Me quedé un buen rato paseando y la volví a ver varias veces desde lejos. Y aunque resultaba evidente que caminaba sin rumbo y no sabía muy bien qué hacer, después de mucho dudar no me atreví a acercarme de nuevo e invitarla a tomar algo y charlar un rato. Quizá le hubiese llenado un poco la mañana, y para mí habría sido emocionante estar un rato con ella, y muy interesante (no todo va a ser infantil) poder preguntarle sobre música, sobre su programa, sobre mi querida Radio Clásica... y además por fin tendría algo que contar.

3.4.05

Aturdimiento. [Para Guillermo]

La inevitable tristeza del tiempo perdido, del tiempo que ya pasó y nunca volverá.
La infancia, en la que no se sufre, la infancia más o menos feliz se convierte en una edad de felicidad plena, completa, en nuestra memoria o en nuestra imaginación. La veo -que no recuerdo, seguramente- como un tiempo de cariño, de pureza, de alegría; me veo bueno y veo sólo bondad hacia mí a mi alrededor.

De niños tenemos todas las opciones posibles aún intactas; aún no hemos desechado (de las que la vida no desecha por nosotros nada más nacer) ninguna.

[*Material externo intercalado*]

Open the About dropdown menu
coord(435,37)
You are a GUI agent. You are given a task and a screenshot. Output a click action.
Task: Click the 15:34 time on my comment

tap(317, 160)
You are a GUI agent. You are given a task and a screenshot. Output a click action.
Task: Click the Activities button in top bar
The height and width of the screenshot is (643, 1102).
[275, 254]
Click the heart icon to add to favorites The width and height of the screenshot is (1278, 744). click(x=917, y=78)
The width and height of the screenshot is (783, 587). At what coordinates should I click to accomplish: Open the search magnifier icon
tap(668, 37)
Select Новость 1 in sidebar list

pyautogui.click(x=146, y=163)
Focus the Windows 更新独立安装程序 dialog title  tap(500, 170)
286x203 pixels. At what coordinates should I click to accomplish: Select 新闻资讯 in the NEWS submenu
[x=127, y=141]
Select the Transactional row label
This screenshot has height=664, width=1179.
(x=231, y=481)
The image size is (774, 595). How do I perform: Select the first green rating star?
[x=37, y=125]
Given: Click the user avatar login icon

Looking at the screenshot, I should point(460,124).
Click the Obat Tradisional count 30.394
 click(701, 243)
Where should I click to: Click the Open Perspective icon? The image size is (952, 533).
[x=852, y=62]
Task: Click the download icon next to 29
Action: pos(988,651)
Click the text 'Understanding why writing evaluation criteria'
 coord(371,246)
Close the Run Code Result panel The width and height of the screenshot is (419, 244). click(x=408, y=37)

Y lo fundamental, más que tener todas las decisiones por delante, es no haber dejado todavía ninguna atrás, no tener una ya tomada, por bien que se haya elegido.
Decisiones tomadas, opciones perdidas, perdida inocencia, bondad manchada, todo nos habla del paso del tiempo y, en realidad, del acercamiento de la muerte.


Porque nada hay más difícil de aceptar que que ese niño de la foto, que mira desde la cuna con cara de absoluta confianza, seguramente a su madre que lo llama riéndose, vaya a morirse algún día. Que ese niño, que es la imagen de la tranquilidad y de la felicidad de quienes lo rodeaban aquella tarde en aquella casa, pueda morir.
Que las personas que vivieron ese momento y durante un instante fueron felices alrededor de una cuna vayan a desaparecer para siempre, y nadie recuerde aquel día ni aquella alegría.

Y, al lado de eso, ¿de qué se puede hablar?, ¿qué más se puede decir?, ¿qué otra cosa importa? Al lado de eso, todo es secundario.
Y en eso secundario pensamos sin cesar porque lo necesitamos. Lo necesitamos para aturdirnos y no entender; lo necesitamos para soportarlo todo.

1.4.05

Duérmete niño.

Un pediatra holandés ha optado en varios casos, de acuerdo siempre con los padres, por provocar la muerte de bebés que tenían enfermedades incurables que les causaban sufrimientos atroces.
Sólo de pensar en que yo pudiese verme, con mi hija, en una situación comparable, siento tanto miedo y tanto dolor que no sé si podría soportarlo.
Y hay quien parece pensar que puede haber alguien que desee más la vida de un bebé que sus propios padres. Porque, ¿la acusación de asesinato no da por supuesto que se ha adoptado libremente una decisión, que se ha elegido una entre varias opciones posibles?

Una madre llora ante los cuerpos de sus hijos, muertos, en una isla que no conozco. Está sentada en el suelo y se sostiene la cabeza con una mano. Y ni siquiera parece estar llorando, a primera vista hasta parece que tiene cara de aburrimiento y no de dolor. Pero si uno se fija -aunque si no lo supiésemos tal vez ni nos daríamos cuenta- lo que ve es una mirada de vacío absoluto, de completa desesperanza. Tanta desesperanza que ya no tiene sentido ni lamentarse; porque ya nada, nada, tiene sentido.
Para esa mujer, la vida se ha acabado. Aunque, por desgracia, sigue.

Quienes condenan al pediatra holandés dan en muchos casos motivos religiosos. ¿Los que creen en Dios creen que prefiere que esos bebés mueran poco a poco, sufriendo y llorando durante toda su corta vida?